REG_2022_515 · zur Änderung der Verordnung (EU) 2022/109 zur Festsetzung der Fangmöglichkeiten für 2022 für bestimmte Fischbestände und Bestandsgruppen in den Unionsgewässern sowie für Fischereifahrzeuge der Union in bestimmten Nicht-Unionsgewässern

Die Union und das Vereinigte Königreich sind übereingekommen, dem in Artikel 11 der Verordnung (EU) 2021/92 (7) festgelegten Ansatz für die Erhaltung des nördlichen Wolfsbarschbestands (Dicentrarchus labrax) weiter zu folgen.
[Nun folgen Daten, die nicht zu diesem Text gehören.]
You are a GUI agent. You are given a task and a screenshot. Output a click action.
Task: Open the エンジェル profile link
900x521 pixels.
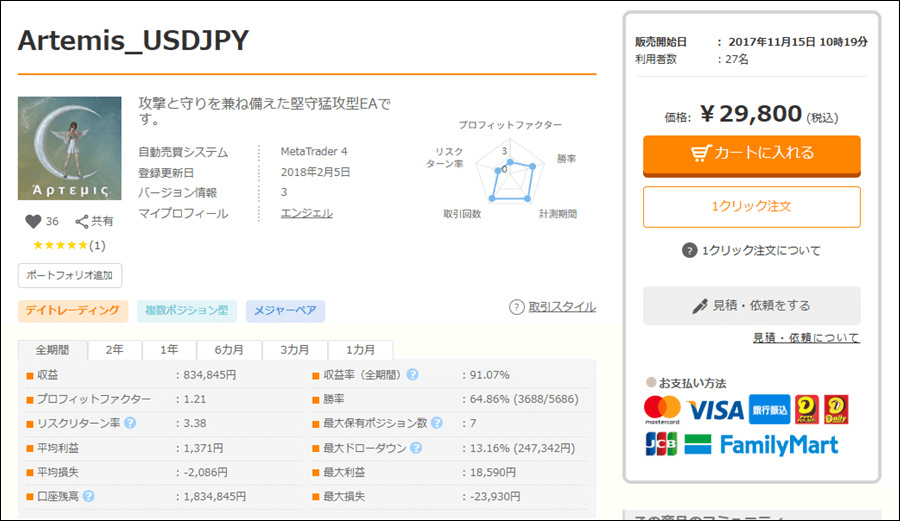306,213
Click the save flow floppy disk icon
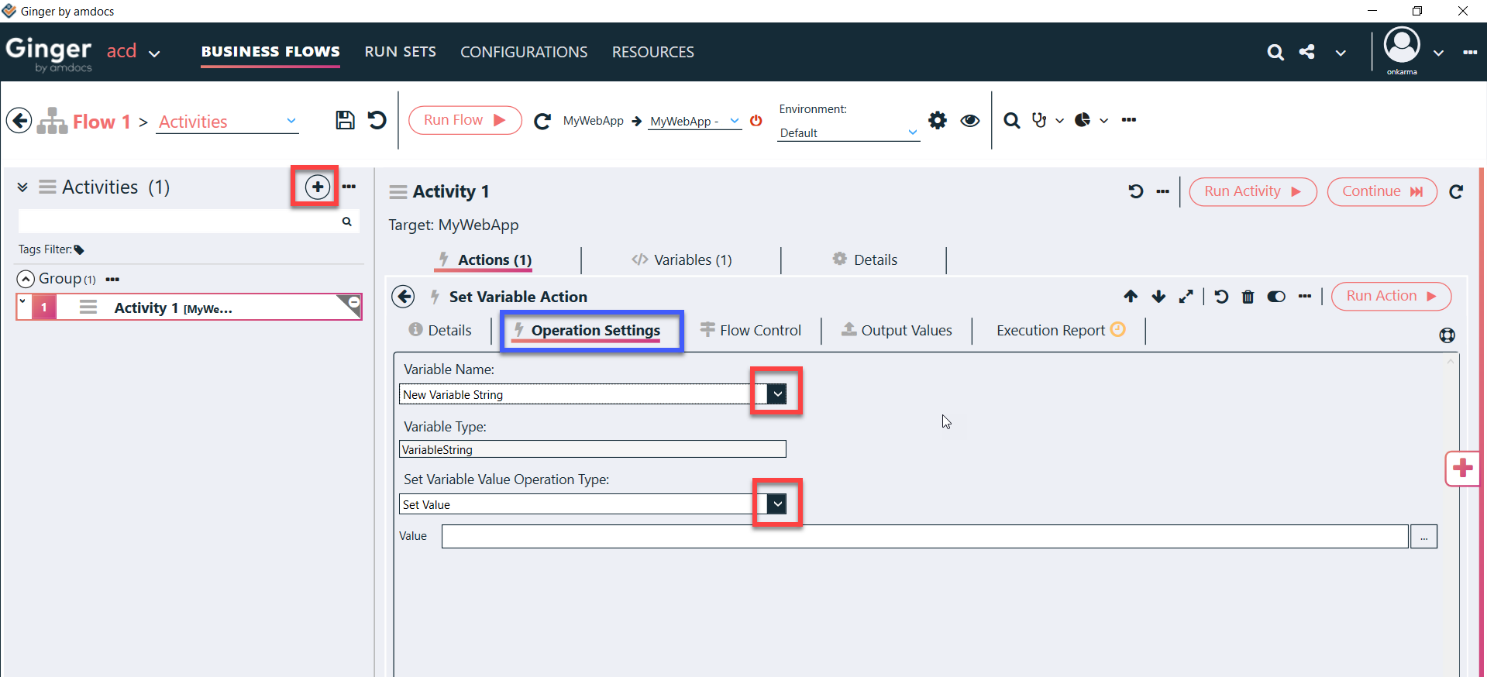This screenshot has height=677, width=1487. pos(345,121)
Nach diesem Ansatz muss der fischereiliche Druck insgesamt auf den Bestand unter dem vom ICES empfohlenen fischereilichen Druck liegen oder diesem entsprechen. Daher sollten für diesen Bestand in den ICES-Divisionen 4b, 4c, 7a und 7d bis 7h weiterhin Fangbeschränkungen für 2022 festgelegt werden. Auf der Grundlage des ICES-Gutachtens haben sich die Union und das Vereinigte Königreich auf eine Erhöhung der Fangbeschränkungen für Fischereitätigkeiten mit Haken und Leinen sowie aufgespannten Kiemennetzen geeinigt. Die Union und das Vereinigte Königreich haben sich außerdem auf eine Änderung von monatlichen zu zweimonatigen Beschränkungen für Schleppnetze und Waden geeinigt. Die Union und das Vereinigte Königreich haben darüber hinaus vereinbart, der Verbesserung des Bewertungsinstruments des ICES für Wolfsbarsch hohe Priorität einzuräumen, damit Prognosen auf der Grundlage von MSY-Modellen erstellt werden können. Die Union und das Vereinigte Königreich sind ferner übereingekommen, dass die bestehenden Fangbeschränkungen für die Freizeitfischerei beibehalten werden müssen. Da die vorläufigen Fangbeschränkungen nun durch Fangbeschränkungen für das ganze Jahr ersetzt werden, sollten die einschlägigen Fangbeschränkungsmaßnahmen auch für den Zeitraum vom 1. April bis zum 31. Dezember 2022 gelten.